That sounds like a reasonable thing to say, right? Like, super authentic, man. But if you think about it for more than two seconds, it falls apart. It’s just hippie bullshit. And I say this because of a single clear, incontrovertible, and perhaps uncomfortable truth: the only thing that matters in recording — and I mean the single only thing, to the exclusion of all other things — is what it sounds like coming out of the speakers when you hit play. Period!
So focus on that. Because, great news: it’s extremely freeing. No longer do you have to be beholden to something ephemeral that no one will be able to adjudicate after the fact — you’re only beholden to what you hear when you hit play on what you’ve recorded. Which means that you can do anything you want!
You can stick stuff in between the strings on the piano and then mash a bunch of the keys with your arm and record that with a condenser mic from six feet up in the air. I’ve done that! It sounds like a nightmare in the room — like, really bad — but it sounds amazing when you layer it under an impactful moment.
You can turn the guitar amp up dangerously loud! This is after all a great way to get kickass guitar sounds — overdriving the amp generates extremely good-sounding harmonic series. But you can’t even be in the same room as it; you’ll damage your hearing.
You can tape weird things to the toms to make them super dead, and then you can put shotgun mics on them and ram them through a tape-emulation plugin.

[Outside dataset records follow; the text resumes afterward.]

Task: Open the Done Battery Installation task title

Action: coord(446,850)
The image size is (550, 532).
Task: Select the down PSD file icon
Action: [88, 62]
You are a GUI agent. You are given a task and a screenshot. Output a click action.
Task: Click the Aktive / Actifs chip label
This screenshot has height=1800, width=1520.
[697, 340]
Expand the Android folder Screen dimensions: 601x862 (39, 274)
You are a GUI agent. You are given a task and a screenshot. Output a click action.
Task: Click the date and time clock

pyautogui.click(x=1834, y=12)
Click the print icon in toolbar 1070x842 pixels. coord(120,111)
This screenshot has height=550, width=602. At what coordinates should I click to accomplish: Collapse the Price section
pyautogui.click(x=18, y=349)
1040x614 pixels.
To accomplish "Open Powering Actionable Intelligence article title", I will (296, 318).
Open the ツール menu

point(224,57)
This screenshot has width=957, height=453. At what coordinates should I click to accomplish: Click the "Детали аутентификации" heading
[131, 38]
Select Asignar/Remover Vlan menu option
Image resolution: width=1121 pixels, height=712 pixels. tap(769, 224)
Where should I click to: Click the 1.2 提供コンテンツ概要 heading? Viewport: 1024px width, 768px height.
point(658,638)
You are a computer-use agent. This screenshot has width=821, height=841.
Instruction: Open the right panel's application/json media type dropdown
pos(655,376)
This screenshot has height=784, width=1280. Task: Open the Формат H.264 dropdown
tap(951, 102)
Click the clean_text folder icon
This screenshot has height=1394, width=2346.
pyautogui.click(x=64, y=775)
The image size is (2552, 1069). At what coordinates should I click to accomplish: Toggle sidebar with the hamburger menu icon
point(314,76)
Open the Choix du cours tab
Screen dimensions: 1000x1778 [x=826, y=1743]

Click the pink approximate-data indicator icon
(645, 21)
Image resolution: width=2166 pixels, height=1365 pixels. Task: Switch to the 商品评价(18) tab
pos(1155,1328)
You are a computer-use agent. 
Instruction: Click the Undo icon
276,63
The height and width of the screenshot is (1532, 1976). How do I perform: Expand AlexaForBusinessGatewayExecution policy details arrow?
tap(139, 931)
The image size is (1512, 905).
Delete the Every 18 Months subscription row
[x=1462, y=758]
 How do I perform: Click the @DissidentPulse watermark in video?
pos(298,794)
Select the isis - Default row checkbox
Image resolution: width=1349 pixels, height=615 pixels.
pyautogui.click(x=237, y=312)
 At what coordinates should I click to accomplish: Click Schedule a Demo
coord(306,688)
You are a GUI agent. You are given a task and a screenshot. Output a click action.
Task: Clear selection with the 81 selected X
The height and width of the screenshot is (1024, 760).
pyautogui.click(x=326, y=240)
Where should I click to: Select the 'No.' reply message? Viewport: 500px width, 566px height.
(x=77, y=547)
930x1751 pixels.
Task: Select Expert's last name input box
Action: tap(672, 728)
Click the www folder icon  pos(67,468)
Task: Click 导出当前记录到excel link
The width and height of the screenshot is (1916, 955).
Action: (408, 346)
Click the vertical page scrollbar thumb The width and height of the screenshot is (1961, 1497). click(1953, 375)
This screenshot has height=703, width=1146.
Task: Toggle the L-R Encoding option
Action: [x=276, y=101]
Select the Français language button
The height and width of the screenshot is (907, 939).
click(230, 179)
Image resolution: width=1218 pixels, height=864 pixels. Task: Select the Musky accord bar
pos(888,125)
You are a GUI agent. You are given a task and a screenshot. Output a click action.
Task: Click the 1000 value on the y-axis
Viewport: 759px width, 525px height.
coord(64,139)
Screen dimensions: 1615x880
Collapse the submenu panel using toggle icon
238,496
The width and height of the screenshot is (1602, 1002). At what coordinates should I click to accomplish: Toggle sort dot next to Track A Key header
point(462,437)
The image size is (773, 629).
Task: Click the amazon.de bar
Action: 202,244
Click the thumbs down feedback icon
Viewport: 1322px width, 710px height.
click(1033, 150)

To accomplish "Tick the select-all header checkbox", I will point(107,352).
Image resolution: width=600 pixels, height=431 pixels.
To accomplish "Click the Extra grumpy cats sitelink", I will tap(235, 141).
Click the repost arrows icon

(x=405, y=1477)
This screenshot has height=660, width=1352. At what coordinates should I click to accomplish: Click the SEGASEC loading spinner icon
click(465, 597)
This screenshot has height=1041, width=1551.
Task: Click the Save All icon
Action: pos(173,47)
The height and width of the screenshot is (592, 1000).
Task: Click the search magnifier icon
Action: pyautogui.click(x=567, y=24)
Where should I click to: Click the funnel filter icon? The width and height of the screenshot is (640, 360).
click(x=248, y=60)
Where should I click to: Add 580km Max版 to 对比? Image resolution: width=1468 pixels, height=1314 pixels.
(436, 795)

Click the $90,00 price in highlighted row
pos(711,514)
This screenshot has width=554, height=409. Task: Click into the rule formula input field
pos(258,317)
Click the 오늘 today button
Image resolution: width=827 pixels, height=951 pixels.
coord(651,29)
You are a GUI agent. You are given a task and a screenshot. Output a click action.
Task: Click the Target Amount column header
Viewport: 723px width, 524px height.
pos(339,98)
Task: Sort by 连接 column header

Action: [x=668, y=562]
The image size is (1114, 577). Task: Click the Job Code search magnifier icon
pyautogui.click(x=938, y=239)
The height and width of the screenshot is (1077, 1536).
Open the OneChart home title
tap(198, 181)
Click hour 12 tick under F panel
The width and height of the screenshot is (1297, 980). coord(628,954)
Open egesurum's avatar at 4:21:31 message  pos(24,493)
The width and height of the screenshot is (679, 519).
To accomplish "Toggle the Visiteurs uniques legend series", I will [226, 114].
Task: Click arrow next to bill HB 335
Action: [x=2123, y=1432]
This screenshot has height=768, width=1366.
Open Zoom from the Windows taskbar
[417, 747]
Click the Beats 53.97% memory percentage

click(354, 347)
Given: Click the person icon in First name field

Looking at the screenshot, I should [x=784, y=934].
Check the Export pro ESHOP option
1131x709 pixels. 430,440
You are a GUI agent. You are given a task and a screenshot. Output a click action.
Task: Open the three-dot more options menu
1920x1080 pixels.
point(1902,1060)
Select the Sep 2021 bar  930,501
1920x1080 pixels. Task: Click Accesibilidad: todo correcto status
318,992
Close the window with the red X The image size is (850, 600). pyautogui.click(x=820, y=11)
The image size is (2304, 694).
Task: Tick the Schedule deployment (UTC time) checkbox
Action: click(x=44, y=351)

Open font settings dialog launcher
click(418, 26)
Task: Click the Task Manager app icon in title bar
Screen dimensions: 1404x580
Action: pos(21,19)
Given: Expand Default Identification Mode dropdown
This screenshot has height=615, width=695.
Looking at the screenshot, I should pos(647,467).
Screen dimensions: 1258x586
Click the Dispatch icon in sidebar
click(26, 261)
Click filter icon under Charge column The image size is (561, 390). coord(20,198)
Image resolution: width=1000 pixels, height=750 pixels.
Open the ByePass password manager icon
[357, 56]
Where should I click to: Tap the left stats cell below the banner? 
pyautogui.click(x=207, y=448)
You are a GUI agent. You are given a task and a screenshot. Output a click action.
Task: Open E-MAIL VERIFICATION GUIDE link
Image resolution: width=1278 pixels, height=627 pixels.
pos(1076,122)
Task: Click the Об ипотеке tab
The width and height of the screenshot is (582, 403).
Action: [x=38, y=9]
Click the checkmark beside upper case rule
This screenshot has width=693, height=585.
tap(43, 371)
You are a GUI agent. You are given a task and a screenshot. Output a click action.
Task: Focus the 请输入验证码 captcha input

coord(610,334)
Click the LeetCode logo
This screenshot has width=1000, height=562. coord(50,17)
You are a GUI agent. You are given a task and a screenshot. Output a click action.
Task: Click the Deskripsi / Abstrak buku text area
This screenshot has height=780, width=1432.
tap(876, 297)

It’ll sound like shit in the room — but it’ll sound vibey as hell when you play back the recording you’ve made of it.
Which, again, is the only truth. Which is why we make recordings, after all; to tell people a pretend story about what happened in that mythical room. Which may or may not actually have happened — they weren’t there. So it doesn’t matter. It’s all make-believe. So start treating it like it’s playtime. Because that’s what making records is, and should be.